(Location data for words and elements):
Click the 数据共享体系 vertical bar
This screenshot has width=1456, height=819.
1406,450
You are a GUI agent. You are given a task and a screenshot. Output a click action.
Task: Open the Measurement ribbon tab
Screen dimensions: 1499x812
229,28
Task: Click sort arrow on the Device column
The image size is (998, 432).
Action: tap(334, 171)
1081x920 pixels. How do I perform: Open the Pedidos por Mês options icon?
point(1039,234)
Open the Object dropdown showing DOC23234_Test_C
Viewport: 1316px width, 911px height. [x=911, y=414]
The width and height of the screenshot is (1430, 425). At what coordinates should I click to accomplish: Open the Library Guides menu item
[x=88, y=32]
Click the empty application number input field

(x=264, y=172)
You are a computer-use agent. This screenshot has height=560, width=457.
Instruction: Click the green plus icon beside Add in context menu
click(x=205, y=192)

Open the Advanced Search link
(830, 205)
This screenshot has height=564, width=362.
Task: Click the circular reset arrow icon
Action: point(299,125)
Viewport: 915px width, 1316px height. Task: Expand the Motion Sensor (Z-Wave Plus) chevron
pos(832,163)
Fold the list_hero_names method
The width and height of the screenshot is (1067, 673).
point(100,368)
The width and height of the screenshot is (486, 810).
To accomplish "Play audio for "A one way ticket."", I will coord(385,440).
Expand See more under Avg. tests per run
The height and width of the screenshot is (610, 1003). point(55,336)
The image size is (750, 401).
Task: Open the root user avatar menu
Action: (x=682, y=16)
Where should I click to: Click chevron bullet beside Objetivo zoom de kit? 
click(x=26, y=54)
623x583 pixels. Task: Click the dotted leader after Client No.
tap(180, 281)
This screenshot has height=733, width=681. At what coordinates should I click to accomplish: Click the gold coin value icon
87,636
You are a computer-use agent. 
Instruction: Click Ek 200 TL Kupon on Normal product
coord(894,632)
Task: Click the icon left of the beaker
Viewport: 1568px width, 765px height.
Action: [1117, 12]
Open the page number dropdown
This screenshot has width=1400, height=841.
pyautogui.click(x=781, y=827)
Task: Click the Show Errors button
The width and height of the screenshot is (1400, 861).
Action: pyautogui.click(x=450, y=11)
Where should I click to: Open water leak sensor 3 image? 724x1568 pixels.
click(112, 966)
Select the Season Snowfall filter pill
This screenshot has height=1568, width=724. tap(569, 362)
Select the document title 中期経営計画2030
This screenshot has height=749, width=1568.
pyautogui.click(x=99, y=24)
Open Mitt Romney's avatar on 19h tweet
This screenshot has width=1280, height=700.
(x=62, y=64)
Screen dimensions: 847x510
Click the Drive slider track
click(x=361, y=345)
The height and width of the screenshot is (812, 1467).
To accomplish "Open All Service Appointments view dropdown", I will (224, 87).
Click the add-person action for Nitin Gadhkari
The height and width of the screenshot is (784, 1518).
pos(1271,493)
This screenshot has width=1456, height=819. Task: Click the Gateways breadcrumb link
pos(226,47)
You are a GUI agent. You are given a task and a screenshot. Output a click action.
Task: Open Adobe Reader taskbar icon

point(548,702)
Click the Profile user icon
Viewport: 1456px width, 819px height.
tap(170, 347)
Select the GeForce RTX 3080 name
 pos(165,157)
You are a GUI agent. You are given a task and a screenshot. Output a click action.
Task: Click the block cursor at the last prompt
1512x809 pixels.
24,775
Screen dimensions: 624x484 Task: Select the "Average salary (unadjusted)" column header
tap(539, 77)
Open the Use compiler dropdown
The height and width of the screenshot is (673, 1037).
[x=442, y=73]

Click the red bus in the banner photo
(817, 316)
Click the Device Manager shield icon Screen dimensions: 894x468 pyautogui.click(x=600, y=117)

(WHAT NEEDS TO BE DONE):
Please copy every item above word for word, without changing anything.

(RESPONSE TO THE TASK):
Click the 数据共享体系 vertical bar
This screenshot has width=1456, height=819.
1406,450
You are a GUI agent. You are given a task and a screenshot. Output a click action.
Task: Open the Measurement ribbon tab
Screen dimensions: 1499x812
229,28
Task: Click sort arrow on the Device column
The image size is (998, 432).
Action: tap(334, 171)
1081x920 pixels. How do I perform: Open the Pedidos por Mês options icon?
point(1039,234)
Open the Object dropdown showing DOC23234_Test_C
Viewport: 1316px width, 911px height. [x=911, y=414]
The width and height of the screenshot is (1430, 425). At what coordinates should I click to accomplish: Open the Library Guides menu item
[x=88, y=32]
Click the empty application number input field

(x=264, y=172)
You are a computer-use agent. This screenshot has height=560, width=457.
Instruction: Click the green plus icon beside Add in context menu
click(x=205, y=192)

Open the Advanced Search link
(830, 205)
This screenshot has height=564, width=362.
Task: Click the circular reset arrow icon
Action: point(299,125)
Viewport: 915px width, 1316px height. Task: Expand the Motion Sensor (Z-Wave Plus) chevron
pos(832,163)
Fold the list_hero_names method
The width and height of the screenshot is (1067, 673).
point(100,368)
The width and height of the screenshot is (486, 810).
To accomplish "Play audio for "A one way ticket."", I will coord(385,440).
Expand See more under Avg. tests per run
The height and width of the screenshot is (610, 1003). point(55,336)
The image size is (750, 401).
Task: Open the root user avatar menu
Action: (x=682, y=16)
Where should I click to: Click chevron bullet beside Objetivo zoom de kit? 
click(x=26, y=54)
623x583 pixels. Task: Click the dotted leader after Client No.
tap(180, 281)
This screenshot has height=733, width=681. At what coordinates should I click to accomplish: Click the gold coin value icon
87,636
You are a computer-use agent. 
Instruction: Click Ek 200 TL Kupon on Normal product
coord(894,632)
Task: Click the icon left of the beaker
Viewport: 1568px width, 765px height.
Action: [1117, 12]
Open the page number dropdown
This screenshot has width=1400, height=841.
pyautogui.click(x=781, y=827)
Task: Click the Show Errors button
The width and height of the screenshot is (1400, 861).
Action: pyautogui.click(x=450, y=11)
Where should I click to: Open water leak sensor 3 image? 724x1568 pixels.
click(112, 966)
Select the Season Snowfall filter pill
This screenshot has height=1568, width=724. tap(569, 362)
Select the document title 中期経営計画2030
This screenshot has height=749, width=1568.
pyautogui.click(x=99, y=24)
Open Mitt Romney's avatar on 19h tweet
This screenshot has width=1280, height=700.
(x=62, y=64)
Screen dimensions: 847x510
Click the Drive slider track
click(x=361, y=345)
The height and width of the screenshot is (812, 1467).
To accomplish "Open All Service Appointments view dropdown", I will (224, 87).
Click the add-person action for Nitin Gadhkari
The height and width of the screenshot is (784, 1518).
pos(1271,493)
This screenshot has width=1456, height=819. Task: Click the Gateways breadcrumb link
pos(226,47)
You are a GUI agent. You are given a task and a screenshot. Output a click action.
Task: Open Adobe Reader taskbar icon

point(548,702)
Click the Profile user icon
Viewport: 1456px width, 819px height.
tap(170, 347)
Select the GeForce RTX 3080 name
 pos(165,157)
You are a GUI agent. You are given a task and a screenshot. Output a click action.
Task: Click the block cursor at the last prompt
1512x809 pixels.
24,775
Screen dimensions: 624x484 Task: Select the "Average salary (unadjusted)" column header
tap(539, 77)
Open the Use compiler dropdown
The height and width of the screenshot is (673, 1037).
[x=442, y=73]

Click the red bus in the banner photo
(817, 316)
Click the Device Manager shield icon Screen dimensions: 894x468 pyautogui.click(x=600, y=117)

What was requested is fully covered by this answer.